今回お届けするイベント写真は、『アークナイツ』のスルト。手には象徴的な剣「レーヴァテイン」を構えています。イベント会場の屋外で自然光を活かして撮影したのですが、直前に小雨が降ったため地面の落ち葉がしっとりと濡れ、冷涼なトーンが漂うロケーションがスルトの退廃的でクールな雰囲気に絶妙にマッチしてくれました。今回の撮影で最も身に染みたのは、とにかくあの武器が重いということです。片手で掲げたままポーズをキープするのは想像以上に過酷で、事前に軽量化の加工を施していなければ手首が震えて撮影にならなかったところでした。
ヘアメイクについてもお話しします。キャラクターの再現度を高めるため、超ロングの赤髪ウィッグをセレクトし、頭頂部には黒い角のパーツを装着。瞳のカラーが非常に印象的なキャラクターなので、発色の良い赤いカラコンを選び、アイラインを目尻にかけてすっと長めに引くことで、冷淡で誇り高い眼差しを意識しました。衣装はアシンメトリーな黒のワンピースにオーバーサイズの黒ジャケットを羽織るスタイル。ウエストのレザーベルトやシルバーバックルが戦闘者としての精悍さを強調し、スカートの裾裏に施された赤白のグラデーションが設定のディテールを忠実に再現しています。
撮影中はポージングの微調整が成否を分けました。一般の来場者やレイヤーさんが行き交うイベント写真だからこそ、人混みを巧みに交わすアングルを選び、レンズ前の木の葉や岩を前ボケとして活用して奥行きを作りました。ジャケットを肩掛けにした着こなしが、スルトならではの気だるげで奔放な佇まいを際立たせてくれます。足元の黒ストッキングと厚底ブーツもこのスタイリングの大きな見どころで、しゃがみポーズや立ち姿でスカートを翻す仕草と連動させることで脚のラインを美しく引き立て、画面に強い存在感を与えました。風が強い屋外でロングウィッグを扱う際は、キープスプレーを振ってから丁寧に梳かしておくと、風に吹かれてもレンズの前で綺麗な毛流れを保つことができます。
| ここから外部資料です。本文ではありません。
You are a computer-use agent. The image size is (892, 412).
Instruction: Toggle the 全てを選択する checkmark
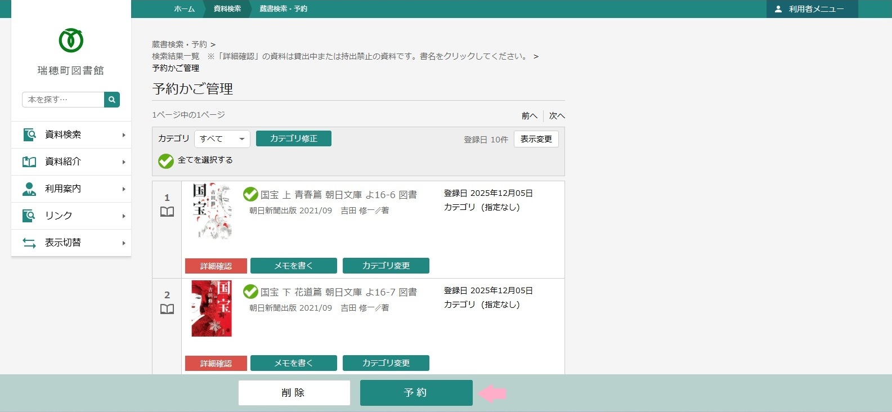[x=166, y=161]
イベント写真ならではの空気感は、やはりスタジオ撮影とは一味違います。現場のリアルなライブ感と雨上がりの少し憂いを帯びた空模様が、スルトの孤高な性格を美しく引き出してくれました。腰のベルトや胸元に提げたIDカード、金属パーツが自然光を反射して重厚な質感を放っていたのも嬉しいディテールです。この衣装の最大の難所はバランスの取りにくさにありました。ボリュームのあるスカートに重厚なアウター、さらに長大な武器を抱えるため重心が不安定になり、一歩歩くだけでも慎重さが求められましたが、その大がかりな装備こそがキャラクターの鋭利な覇気を増幅させてくれました。現像では雨上がりのしっとりとした光の質感をあえて残し、過度な加工を避けて自然で力強いキャラクターの存在感を追求。また違った光と影のシチュエーションでこの衣装を撮り直せる日を楽しみにしています。